Guns are an everyday feature of most military museums, but one weapon in particular has attracted a lot of attention.
A WWI German Luger was recently handed in to the police in Wiltshire. Now the nearby Tank Museum is appealing for information about the pistol’s history.
Made in 1911, the gun is believed to have been taken as a souvenir by a British soldier during WWI.
But staff at Bovington are looking for more detailed information.
The Pistole Parabellum, more commonly known as the Luger, was based on a design first patented by Georg Luger in 1898. The German Army adopted the 1908 model, which is noted for its four-inch barrel.

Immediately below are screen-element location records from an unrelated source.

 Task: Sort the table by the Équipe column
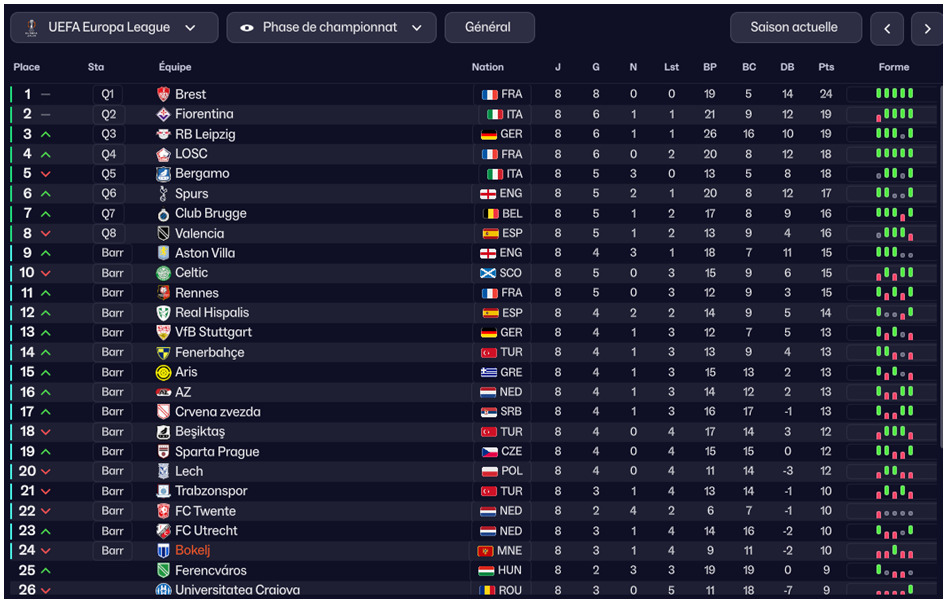(175, 67)
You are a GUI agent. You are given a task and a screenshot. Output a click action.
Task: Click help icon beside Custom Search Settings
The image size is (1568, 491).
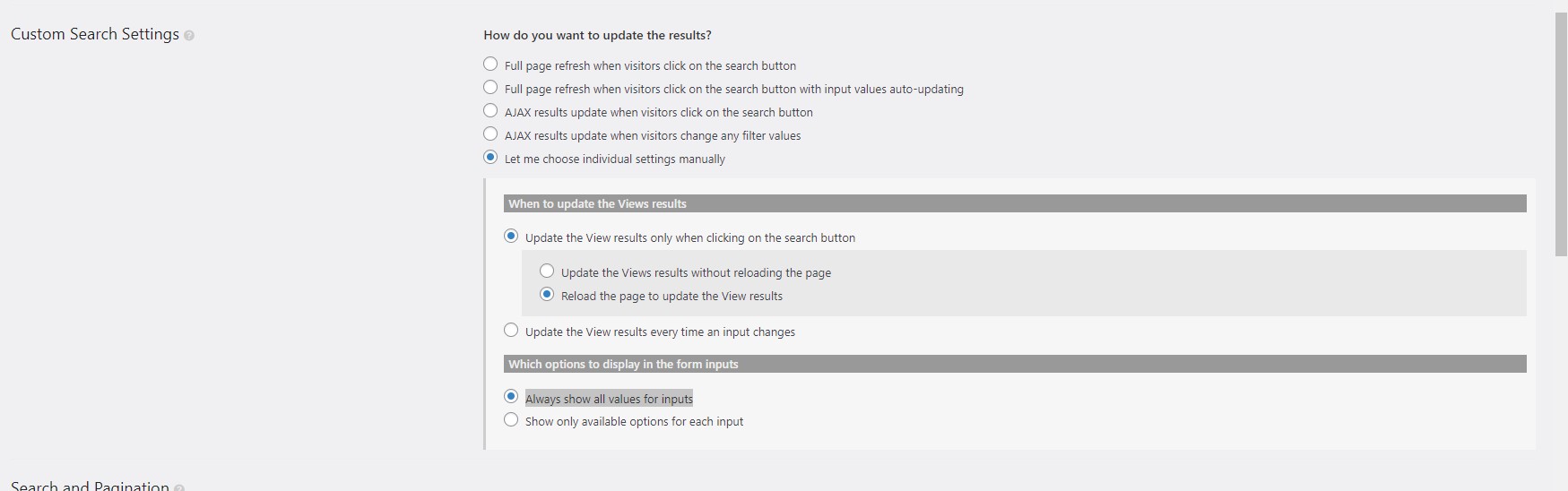click(189, 36)
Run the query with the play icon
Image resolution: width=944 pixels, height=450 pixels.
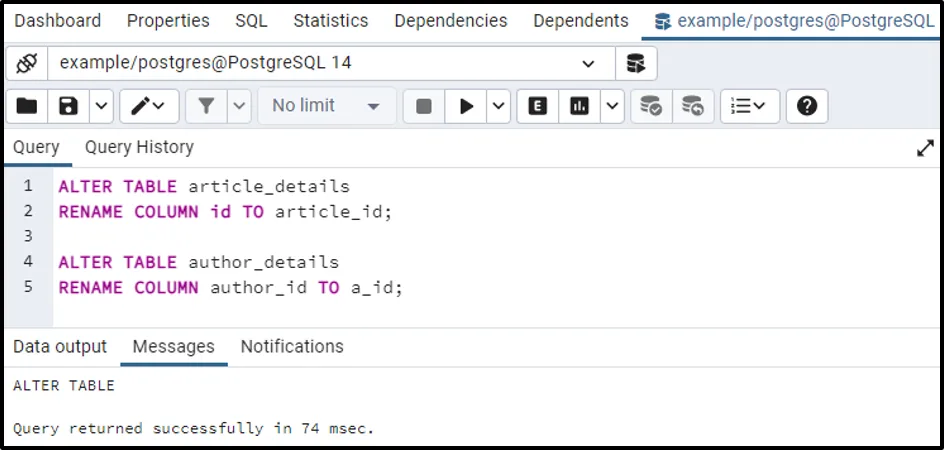click(x=466, y=107)
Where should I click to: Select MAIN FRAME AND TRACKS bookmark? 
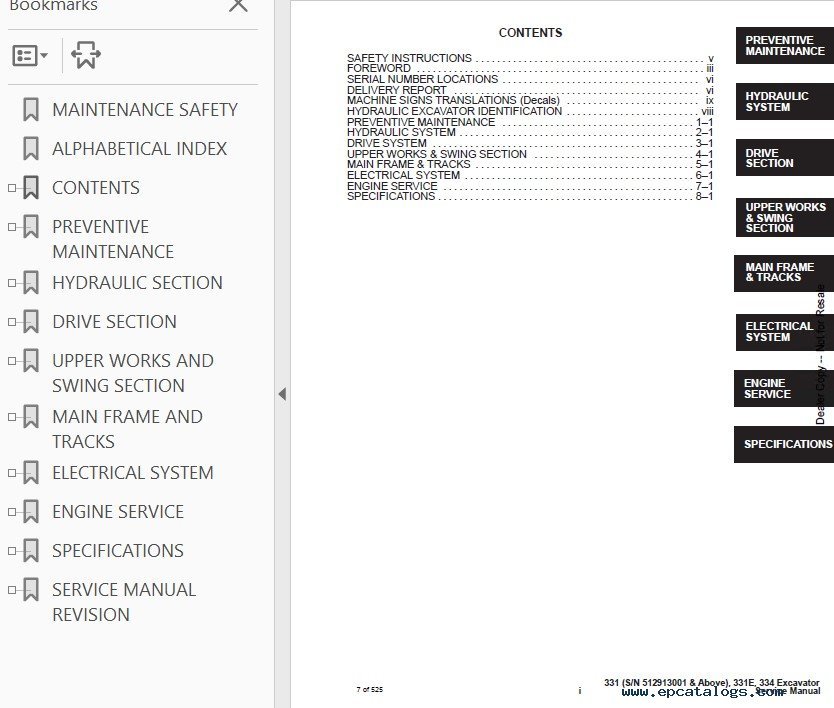[x=127, y=429]
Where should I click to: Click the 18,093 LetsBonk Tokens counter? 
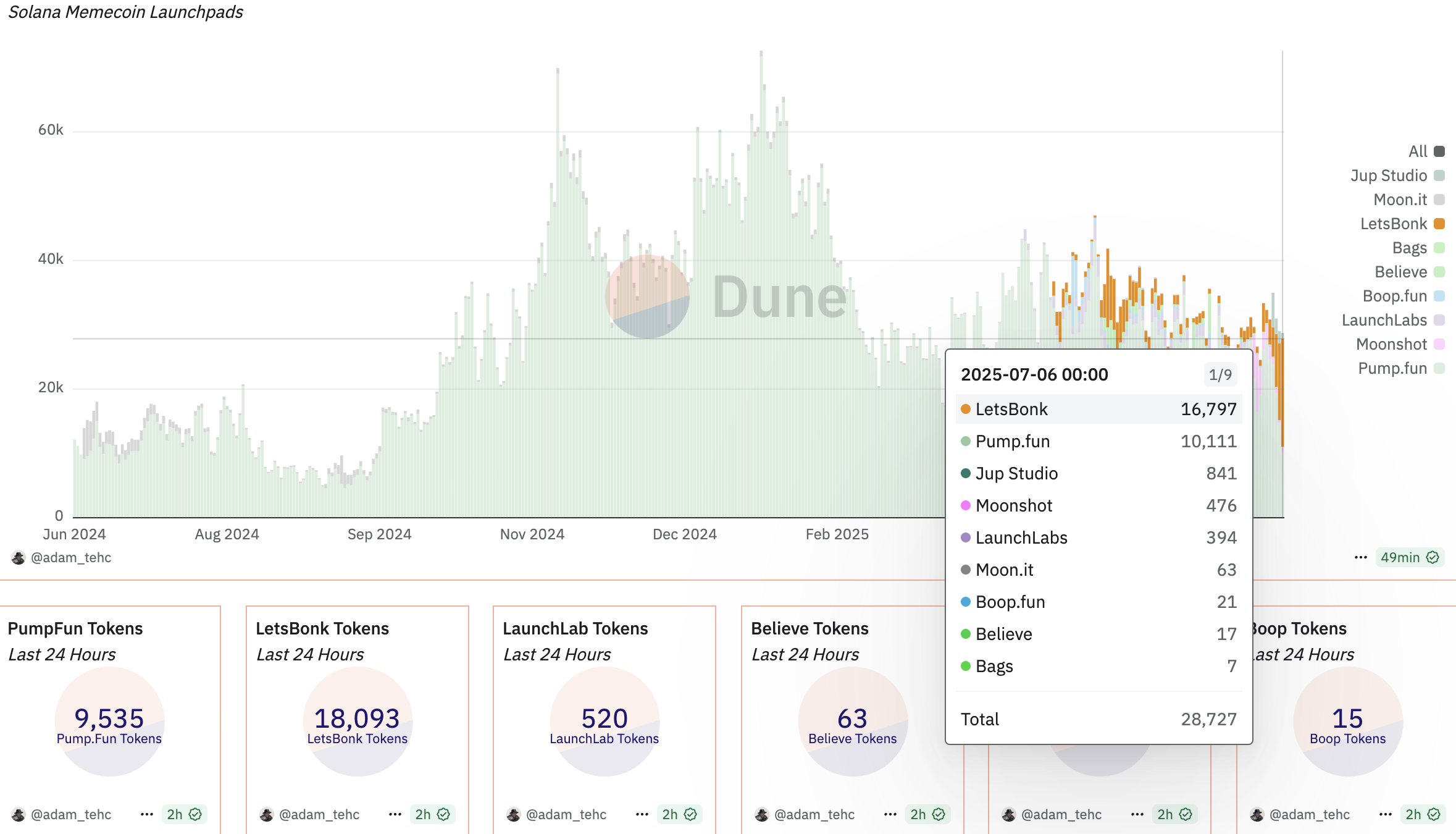[357, 718]
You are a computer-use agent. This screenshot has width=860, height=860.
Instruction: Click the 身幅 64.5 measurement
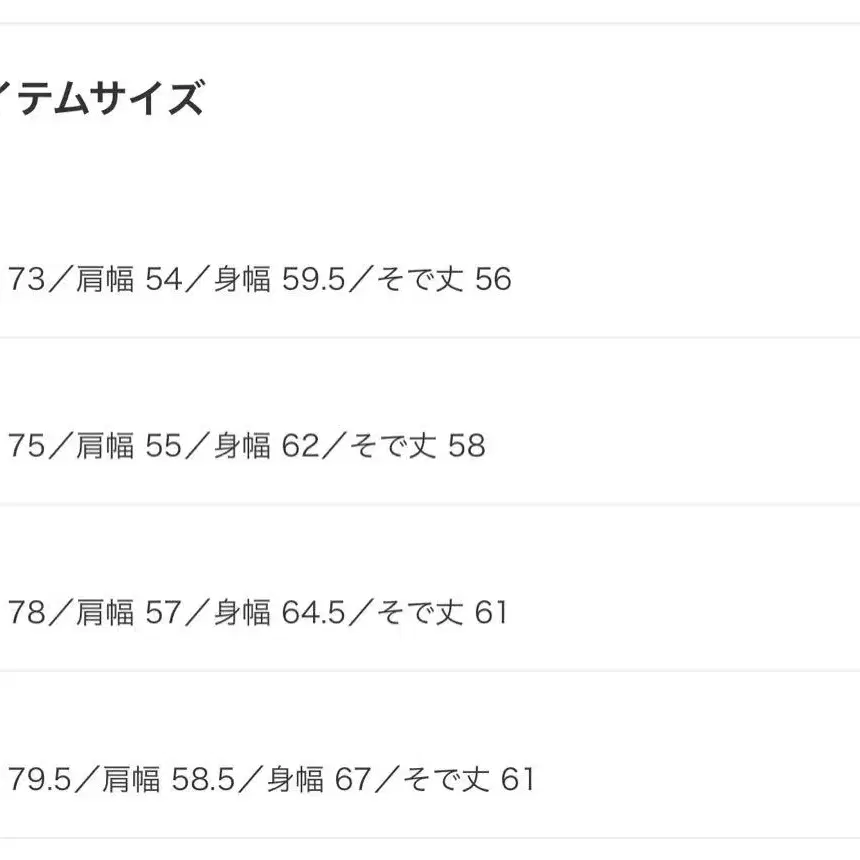(x=280, y=612)
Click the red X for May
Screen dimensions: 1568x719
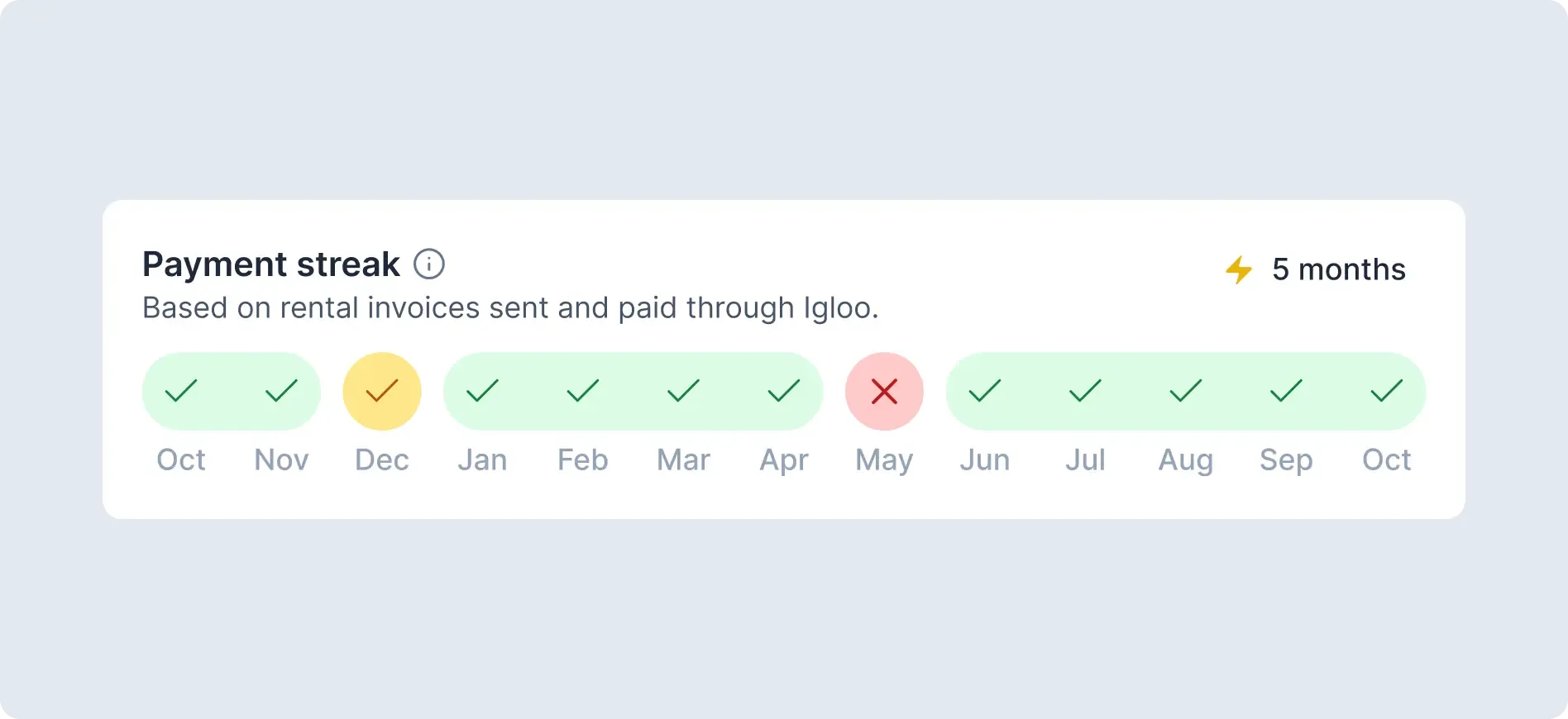tap(884, 391)
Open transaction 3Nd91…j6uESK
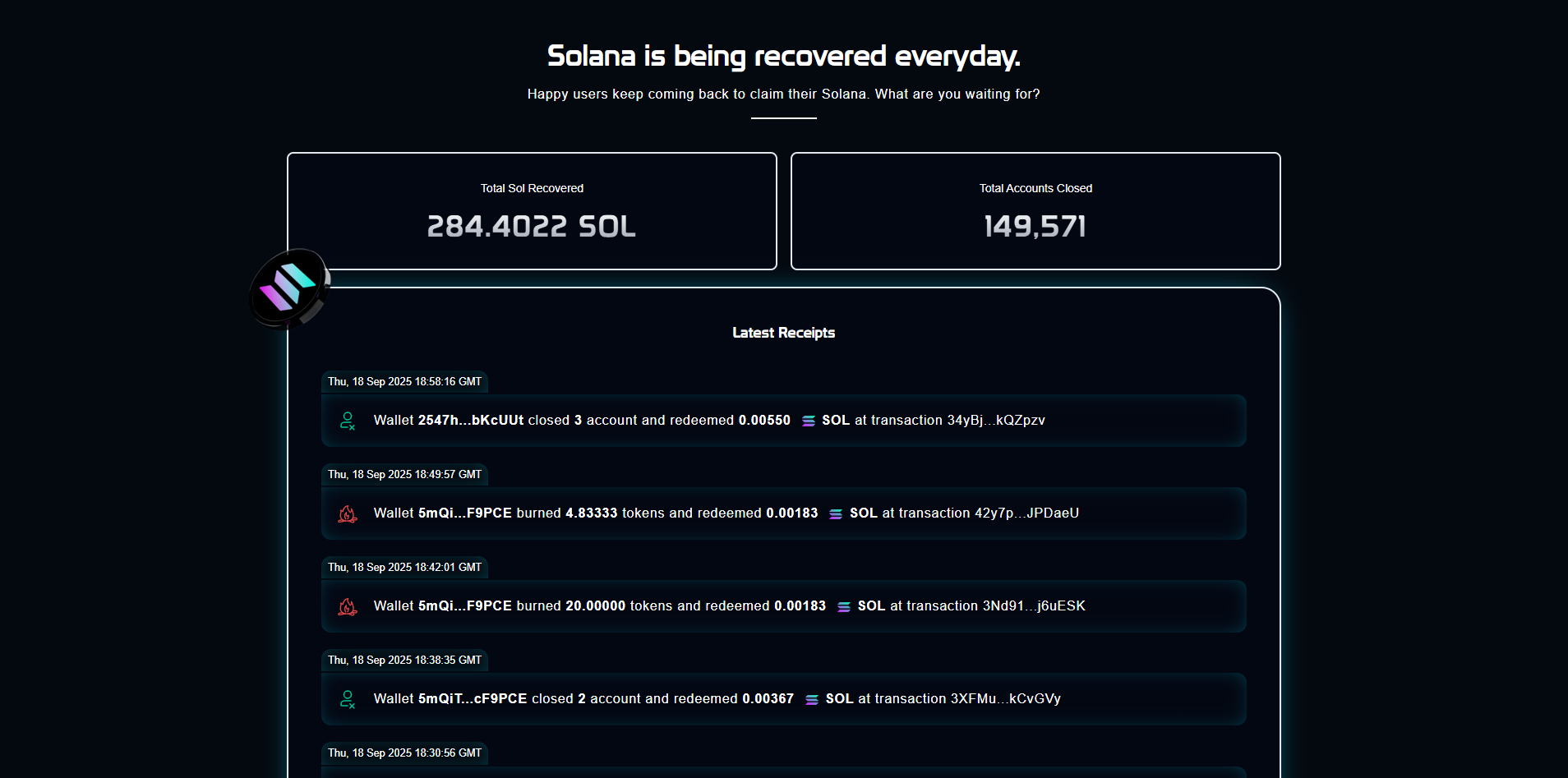The height and width of the screenshot is (778, 1568). (x=1033, y=605)
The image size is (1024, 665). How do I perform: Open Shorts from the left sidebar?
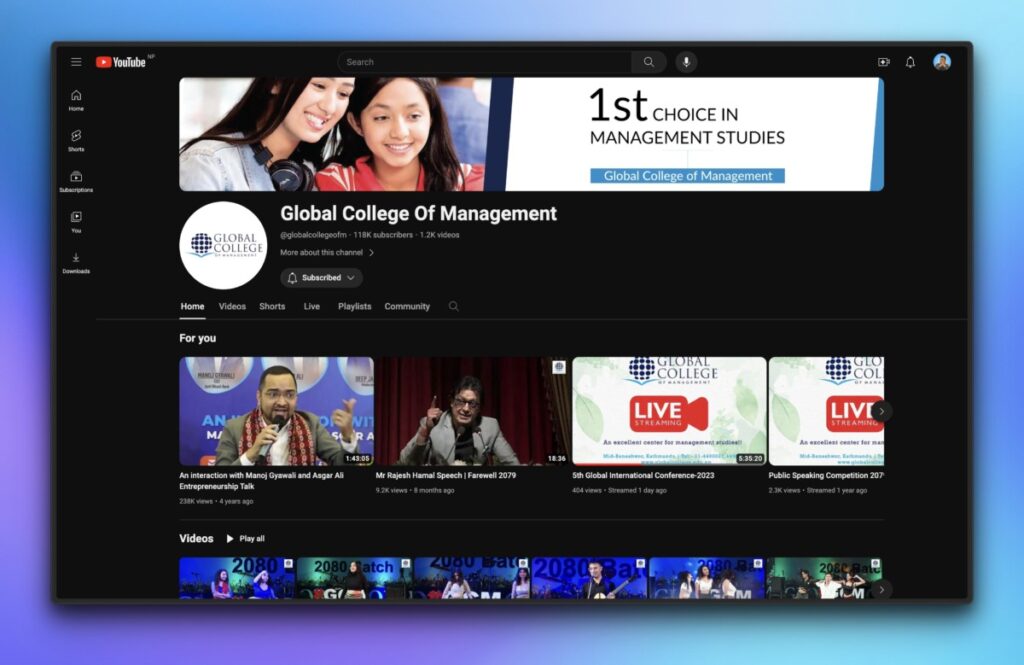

The principal German gun during the war, more than two million Lugers were produced and used.
The gun handed in is thought to have been taken as a souvenir by a British soldier during the advance at Cambrai in November 1917, when the British sought to capture a town vital for German supplies.
An inscription marking this date is scratched into the leather holster, along with the words: ‘To Alice from HUD, Jany 21-18’.
David Willey, curator of the museum at Bovington, is leading the campaign for information.
‘To be able to identify the soldier would be wonderful, and means we have another story to tell our visitors,’ he said.
‘Often these relics became family heirlooms, and we’d love to trace the family that it belonged to so we can perhaps find the records of the man who brought it home as a souvenir.’
With over 300 tanks from 26 nations, the Tank Museum has one of the world’s most-significant collections of armoured fighting vehicles.